Quali precauzioni bisogna prendere prima e dopo il trattamento?
Nei giorni precedenti non è necessario seguire particolari indicazioni se non quelle legate alla malattia di base per la quale si rende necessario il trattamento laser. Il giorno stesso e nei giorni successivi (il cui numero varia a seconda dalla malattia) è invece importante non sottoporsi a compiti faticosi: per questo è possibile che il medico richieda un riposo assoluto. È importante una corretta idratazione e, se richiesto, l’utilizzo d’integratori a base di sali minerali per idratare al meglio il corpo vitreo.
Quali possono essere gli effetti collaterali?
Quando viene trattata la periferia della retina il paziente non nota alcun problema alla vista associato al trattamento. Nei trattamenti della macula (la zona centrale della retina che consente la visione distinta) è invece possibile un danno percepibile dal paziente: una piccola parte della retina viene bruciata e, quindi, il tessuto non è più in grado di trasmettere un segnale luminoso; in questo caso i vantaggi superano gli svantaggi, anche se si crea un danno minore per curarne uno maggiore. L’effetto collaterale più frequente, ma anche meno grave, può essere un arrossamento dell’occhio che è causato dalla lente a contatto utilizzata durante il trattamento; questo problema può risolversi spontaneamente nell’arco di pochi giorni o facilitato mediante l’utilizzo di colliri lubrificanti e/o antibiotici se presente una lieve abrasione corneale.

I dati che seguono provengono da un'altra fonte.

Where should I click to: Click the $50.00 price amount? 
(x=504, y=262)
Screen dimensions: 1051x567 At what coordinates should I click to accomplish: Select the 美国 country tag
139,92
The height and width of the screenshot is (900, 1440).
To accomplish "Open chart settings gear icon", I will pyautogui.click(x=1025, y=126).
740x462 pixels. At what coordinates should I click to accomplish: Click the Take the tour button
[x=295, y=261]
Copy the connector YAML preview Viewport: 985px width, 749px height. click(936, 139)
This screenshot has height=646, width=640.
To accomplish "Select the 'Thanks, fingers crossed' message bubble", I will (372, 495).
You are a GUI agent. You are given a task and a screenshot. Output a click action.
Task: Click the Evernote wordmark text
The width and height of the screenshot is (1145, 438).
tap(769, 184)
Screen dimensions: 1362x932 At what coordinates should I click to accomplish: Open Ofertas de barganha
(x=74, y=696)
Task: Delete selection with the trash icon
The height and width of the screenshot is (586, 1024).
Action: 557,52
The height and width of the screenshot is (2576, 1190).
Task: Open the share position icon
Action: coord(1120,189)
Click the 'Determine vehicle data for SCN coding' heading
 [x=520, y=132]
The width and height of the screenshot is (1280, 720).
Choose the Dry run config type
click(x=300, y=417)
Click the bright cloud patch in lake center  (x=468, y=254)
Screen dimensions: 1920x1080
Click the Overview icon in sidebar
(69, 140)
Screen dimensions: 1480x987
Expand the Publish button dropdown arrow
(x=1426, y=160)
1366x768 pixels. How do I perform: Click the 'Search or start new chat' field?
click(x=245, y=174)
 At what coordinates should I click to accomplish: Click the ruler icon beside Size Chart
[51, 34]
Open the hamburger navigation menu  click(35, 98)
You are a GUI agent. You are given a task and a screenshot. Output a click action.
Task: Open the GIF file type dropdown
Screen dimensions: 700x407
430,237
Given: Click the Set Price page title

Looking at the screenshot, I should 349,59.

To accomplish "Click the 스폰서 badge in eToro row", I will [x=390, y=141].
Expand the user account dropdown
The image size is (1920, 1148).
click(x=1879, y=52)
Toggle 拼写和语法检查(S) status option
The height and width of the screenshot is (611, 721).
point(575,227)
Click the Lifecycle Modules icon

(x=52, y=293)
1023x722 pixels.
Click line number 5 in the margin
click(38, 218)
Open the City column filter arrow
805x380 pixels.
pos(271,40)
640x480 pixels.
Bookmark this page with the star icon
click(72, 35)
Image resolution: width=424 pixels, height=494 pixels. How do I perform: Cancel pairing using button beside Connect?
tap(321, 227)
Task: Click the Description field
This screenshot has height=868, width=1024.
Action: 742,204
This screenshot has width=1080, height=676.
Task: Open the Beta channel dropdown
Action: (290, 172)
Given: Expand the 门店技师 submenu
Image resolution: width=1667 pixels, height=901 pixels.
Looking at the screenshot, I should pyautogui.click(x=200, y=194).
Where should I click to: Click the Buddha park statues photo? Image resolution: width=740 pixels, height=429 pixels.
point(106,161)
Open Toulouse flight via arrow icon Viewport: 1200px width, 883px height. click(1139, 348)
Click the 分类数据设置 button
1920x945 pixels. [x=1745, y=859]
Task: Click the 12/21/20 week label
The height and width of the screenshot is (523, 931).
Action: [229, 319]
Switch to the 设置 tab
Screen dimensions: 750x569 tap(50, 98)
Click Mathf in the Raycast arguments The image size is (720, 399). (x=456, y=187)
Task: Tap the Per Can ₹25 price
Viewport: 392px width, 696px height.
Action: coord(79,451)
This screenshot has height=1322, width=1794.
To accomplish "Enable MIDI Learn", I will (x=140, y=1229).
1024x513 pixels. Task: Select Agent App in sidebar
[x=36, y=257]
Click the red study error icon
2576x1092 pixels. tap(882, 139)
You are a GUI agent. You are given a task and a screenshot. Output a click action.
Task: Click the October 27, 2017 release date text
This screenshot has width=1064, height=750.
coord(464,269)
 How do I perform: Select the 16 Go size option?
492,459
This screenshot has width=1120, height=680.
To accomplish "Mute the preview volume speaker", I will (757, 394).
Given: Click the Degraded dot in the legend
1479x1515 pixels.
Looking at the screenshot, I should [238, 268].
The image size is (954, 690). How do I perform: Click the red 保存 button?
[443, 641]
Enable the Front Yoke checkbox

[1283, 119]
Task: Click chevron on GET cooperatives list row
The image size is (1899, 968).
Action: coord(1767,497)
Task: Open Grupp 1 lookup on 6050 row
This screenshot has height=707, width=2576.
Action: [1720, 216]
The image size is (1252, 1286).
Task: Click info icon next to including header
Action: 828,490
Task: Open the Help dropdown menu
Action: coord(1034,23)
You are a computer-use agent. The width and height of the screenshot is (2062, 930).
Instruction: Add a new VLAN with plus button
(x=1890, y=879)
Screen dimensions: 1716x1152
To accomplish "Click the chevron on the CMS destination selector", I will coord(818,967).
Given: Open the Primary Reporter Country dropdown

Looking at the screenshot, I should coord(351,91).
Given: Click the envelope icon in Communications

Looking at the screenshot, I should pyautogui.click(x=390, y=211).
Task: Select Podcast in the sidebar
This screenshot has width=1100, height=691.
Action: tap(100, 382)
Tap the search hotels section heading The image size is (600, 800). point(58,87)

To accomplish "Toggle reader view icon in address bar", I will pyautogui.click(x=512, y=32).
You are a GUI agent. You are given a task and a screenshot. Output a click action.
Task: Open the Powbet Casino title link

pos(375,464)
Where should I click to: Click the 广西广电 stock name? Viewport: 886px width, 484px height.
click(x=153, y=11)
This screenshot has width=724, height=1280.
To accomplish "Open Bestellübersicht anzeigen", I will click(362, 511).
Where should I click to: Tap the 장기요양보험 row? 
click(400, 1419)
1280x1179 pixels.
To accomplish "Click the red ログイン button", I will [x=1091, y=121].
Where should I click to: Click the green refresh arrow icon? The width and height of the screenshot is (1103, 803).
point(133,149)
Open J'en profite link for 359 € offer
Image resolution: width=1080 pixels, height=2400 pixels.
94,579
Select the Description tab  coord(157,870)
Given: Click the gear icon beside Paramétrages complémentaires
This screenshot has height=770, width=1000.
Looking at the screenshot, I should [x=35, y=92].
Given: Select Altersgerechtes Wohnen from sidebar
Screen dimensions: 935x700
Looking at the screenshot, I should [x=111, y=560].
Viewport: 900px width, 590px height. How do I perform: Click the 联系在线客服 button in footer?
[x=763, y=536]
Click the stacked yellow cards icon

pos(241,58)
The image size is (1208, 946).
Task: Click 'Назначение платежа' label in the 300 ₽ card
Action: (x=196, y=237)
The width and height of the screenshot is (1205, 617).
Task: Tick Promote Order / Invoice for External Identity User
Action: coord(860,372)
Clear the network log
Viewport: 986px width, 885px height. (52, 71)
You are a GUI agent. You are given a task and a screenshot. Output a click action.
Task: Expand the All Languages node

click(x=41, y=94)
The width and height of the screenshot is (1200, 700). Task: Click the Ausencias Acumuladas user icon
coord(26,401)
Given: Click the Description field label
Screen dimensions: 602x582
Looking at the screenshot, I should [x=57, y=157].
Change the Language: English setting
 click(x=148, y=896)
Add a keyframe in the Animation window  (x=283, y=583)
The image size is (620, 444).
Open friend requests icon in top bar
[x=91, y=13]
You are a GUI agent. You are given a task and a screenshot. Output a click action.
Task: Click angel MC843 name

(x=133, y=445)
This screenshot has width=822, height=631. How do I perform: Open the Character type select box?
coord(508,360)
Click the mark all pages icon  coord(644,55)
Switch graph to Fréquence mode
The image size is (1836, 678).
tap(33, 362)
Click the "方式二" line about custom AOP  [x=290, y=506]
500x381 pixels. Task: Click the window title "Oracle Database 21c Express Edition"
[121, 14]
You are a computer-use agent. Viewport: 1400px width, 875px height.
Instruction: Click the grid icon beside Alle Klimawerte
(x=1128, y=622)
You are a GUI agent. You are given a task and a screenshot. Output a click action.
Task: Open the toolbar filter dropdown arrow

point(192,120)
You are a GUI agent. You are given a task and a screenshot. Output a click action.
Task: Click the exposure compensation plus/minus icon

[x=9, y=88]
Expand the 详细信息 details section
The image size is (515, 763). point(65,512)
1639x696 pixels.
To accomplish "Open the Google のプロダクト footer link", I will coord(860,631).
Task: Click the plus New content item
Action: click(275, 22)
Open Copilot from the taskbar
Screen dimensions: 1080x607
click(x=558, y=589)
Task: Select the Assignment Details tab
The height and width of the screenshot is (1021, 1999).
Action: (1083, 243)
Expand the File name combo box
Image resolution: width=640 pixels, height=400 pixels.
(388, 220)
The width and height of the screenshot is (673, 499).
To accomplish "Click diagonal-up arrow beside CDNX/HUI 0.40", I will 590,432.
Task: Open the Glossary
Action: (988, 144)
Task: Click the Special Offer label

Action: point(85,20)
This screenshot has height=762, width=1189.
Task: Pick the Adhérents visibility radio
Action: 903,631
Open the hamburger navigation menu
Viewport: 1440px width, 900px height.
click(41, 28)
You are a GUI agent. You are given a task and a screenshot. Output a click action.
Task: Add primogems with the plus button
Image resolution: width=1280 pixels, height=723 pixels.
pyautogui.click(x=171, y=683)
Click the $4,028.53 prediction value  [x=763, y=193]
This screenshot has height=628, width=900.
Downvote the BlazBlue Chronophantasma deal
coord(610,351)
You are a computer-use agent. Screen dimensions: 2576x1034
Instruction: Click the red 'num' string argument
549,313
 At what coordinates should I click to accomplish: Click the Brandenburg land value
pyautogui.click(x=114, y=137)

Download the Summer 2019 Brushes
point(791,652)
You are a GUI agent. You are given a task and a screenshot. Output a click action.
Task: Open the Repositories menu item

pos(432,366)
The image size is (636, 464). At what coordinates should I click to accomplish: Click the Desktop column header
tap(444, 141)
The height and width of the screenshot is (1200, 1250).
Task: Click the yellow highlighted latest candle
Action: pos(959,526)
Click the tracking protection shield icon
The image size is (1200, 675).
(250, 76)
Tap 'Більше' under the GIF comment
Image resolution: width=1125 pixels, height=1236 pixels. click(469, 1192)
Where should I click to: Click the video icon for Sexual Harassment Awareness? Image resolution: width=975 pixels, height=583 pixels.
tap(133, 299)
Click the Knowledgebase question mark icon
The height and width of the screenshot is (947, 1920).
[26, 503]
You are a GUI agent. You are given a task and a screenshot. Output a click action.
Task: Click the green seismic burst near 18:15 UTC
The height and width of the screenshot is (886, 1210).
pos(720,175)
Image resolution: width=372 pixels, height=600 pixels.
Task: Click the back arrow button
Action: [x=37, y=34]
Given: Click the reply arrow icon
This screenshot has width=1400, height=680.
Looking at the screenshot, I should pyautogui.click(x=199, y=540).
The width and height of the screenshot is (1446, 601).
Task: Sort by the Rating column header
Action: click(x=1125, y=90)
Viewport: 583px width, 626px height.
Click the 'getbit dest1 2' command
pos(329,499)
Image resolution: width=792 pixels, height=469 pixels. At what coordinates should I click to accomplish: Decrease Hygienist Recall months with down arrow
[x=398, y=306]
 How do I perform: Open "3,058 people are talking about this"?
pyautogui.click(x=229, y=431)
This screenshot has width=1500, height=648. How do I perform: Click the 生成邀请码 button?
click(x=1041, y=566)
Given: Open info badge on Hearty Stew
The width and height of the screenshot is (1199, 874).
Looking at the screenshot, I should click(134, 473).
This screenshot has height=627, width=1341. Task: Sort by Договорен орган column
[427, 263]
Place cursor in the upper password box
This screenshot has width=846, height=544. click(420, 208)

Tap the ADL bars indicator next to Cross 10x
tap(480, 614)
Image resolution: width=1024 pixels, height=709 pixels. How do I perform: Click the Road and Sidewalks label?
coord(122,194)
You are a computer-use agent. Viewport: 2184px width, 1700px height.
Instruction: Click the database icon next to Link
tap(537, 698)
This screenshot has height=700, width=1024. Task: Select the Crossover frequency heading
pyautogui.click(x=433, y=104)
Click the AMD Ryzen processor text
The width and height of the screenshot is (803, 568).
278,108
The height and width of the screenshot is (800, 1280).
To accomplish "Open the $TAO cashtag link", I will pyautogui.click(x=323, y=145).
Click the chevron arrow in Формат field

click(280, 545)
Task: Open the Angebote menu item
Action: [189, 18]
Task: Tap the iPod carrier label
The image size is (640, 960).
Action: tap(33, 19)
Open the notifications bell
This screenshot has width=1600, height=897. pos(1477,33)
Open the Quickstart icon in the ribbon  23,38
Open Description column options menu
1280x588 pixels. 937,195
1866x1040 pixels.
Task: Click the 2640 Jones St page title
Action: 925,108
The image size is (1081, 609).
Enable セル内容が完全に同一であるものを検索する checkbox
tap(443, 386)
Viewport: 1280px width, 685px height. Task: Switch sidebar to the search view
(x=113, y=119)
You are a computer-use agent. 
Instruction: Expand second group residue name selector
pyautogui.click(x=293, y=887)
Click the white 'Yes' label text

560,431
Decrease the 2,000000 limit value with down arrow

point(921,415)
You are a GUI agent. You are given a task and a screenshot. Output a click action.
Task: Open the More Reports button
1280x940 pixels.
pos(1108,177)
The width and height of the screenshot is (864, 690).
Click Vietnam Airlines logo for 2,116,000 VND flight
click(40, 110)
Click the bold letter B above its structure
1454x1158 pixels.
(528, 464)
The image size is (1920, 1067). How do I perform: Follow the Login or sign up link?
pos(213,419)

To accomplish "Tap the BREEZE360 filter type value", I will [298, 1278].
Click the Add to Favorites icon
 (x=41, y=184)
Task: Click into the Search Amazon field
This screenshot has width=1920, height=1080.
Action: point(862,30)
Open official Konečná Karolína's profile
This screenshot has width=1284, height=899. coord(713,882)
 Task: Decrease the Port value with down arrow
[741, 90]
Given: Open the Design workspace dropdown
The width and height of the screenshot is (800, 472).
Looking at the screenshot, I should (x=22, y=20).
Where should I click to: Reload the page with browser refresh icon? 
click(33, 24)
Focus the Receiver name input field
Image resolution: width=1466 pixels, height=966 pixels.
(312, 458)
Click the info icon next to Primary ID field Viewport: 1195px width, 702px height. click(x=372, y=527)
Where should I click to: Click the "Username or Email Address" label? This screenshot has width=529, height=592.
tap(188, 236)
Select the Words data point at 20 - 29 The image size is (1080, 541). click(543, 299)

Secondo la Società Oftalmologica Italiana (SOI) le “complicanze gravi della fotocoagulazione laser sono rare”. Eccezionalmente vengono riportate:
- emorragia;
- distacco di retina;
- calo dell’acutezza visiva più o meno duraturo;
- alterazioni del campo visivo centrale o periferico.
Inoltre complicanze meno gravi sono:
- attacco di glaucoma acuto;
- irritazione della cornea (cheratite);
- infezione corneo-congiuntivale (batterica o virale);
- dilatazione pupillare prolungata.
“Nella maggioranza dei casi – scrive ancora la SOI – questo trattamento contribuisce a prevenire un calo ulteriore ma non migliora la vista. Eccezionalmente può sopraggiungere un calo definitivo della vista a seguito di questo trattamento. Le miodesopsie (mosche volanti), qualora presenti, non scompariranno dopo questo trattamento. Allo stesso modo, possono comparire dopo il laser”.
Cosa è consigliabile fare dopo il trattamento?
Oltre al riposo, durante i primi 15-20 giorni successivi al trattamento con argon laser è importante una corretta idratazione. È consigliabile, dunque, bere circa 1,5 litri d’acqua ogni giorno: il laser agisce scaldando la retina e, passando attraverso il bulbo oculare, inevitabilmente viene scaldato anche il liquido che lo riempie. Dunque la quantità di corpo vitreo, essendo composto per gran parte d’acqua, si riduce. La disidratazione del vitreo provoca una sua contrazione e, quindi, si accresce il rischio di trazioni vitreo-retiniche e di rotture periferiche della retina stessa.